Our old benchmarking solution was trying to compute the global benchmarking of a candidate on the fly by calculating the solve percentage of the individual skills and returning the geometric mean of all the skill benchmarks. We handle huge volumes of data every day. Analyzing this data itself—for example, calculating a quantile was optimal in terms of resources.

### Solution

We came up with a solution that computes an approximate quantile from a compressed representation of that data. We first need to appropriately summarize that data without incurring an excessive loss of fidelity. We do this by creating a sketch. Sketch algorithms generate sketches: smaller, more manageable data structures, from which we can calculate some properties of the original data.

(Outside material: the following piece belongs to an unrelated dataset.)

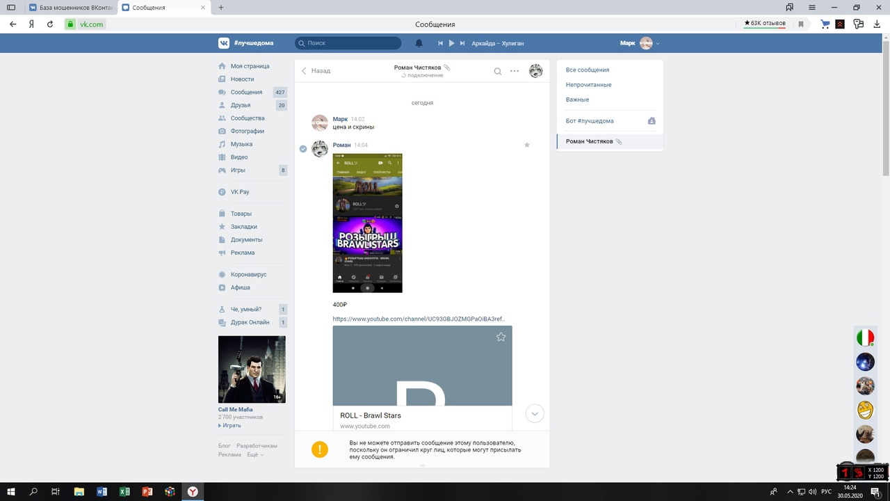The width and height of the screenshot is (890, 501).
Task: Search within this conversation
Action: [x=498, y=71]
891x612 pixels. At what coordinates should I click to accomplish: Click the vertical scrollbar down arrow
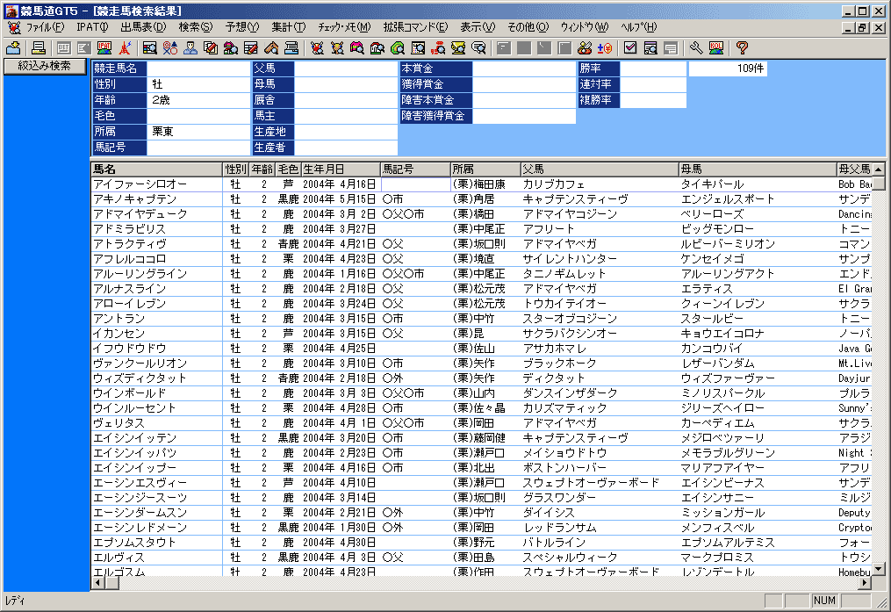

We considered various algorithms to accurately compute percentiles on noisy, large-scale, real-time data that we were receiving from candidates’ skill scores. We considered using Tdigest and DDSketch. For our use case, DDSketch served the purpose.We did a POC and compared the accuracy of both the algorithms as shown below to come up with a finalized algorithm.

### POC results and observations

We compared the actual percentile ranges in comparison to the two probabilistic approaches we mentioned(DDSketch and T-DIgest), and these were the results. Note: we have run these tests on the random data samples from the POC point of view.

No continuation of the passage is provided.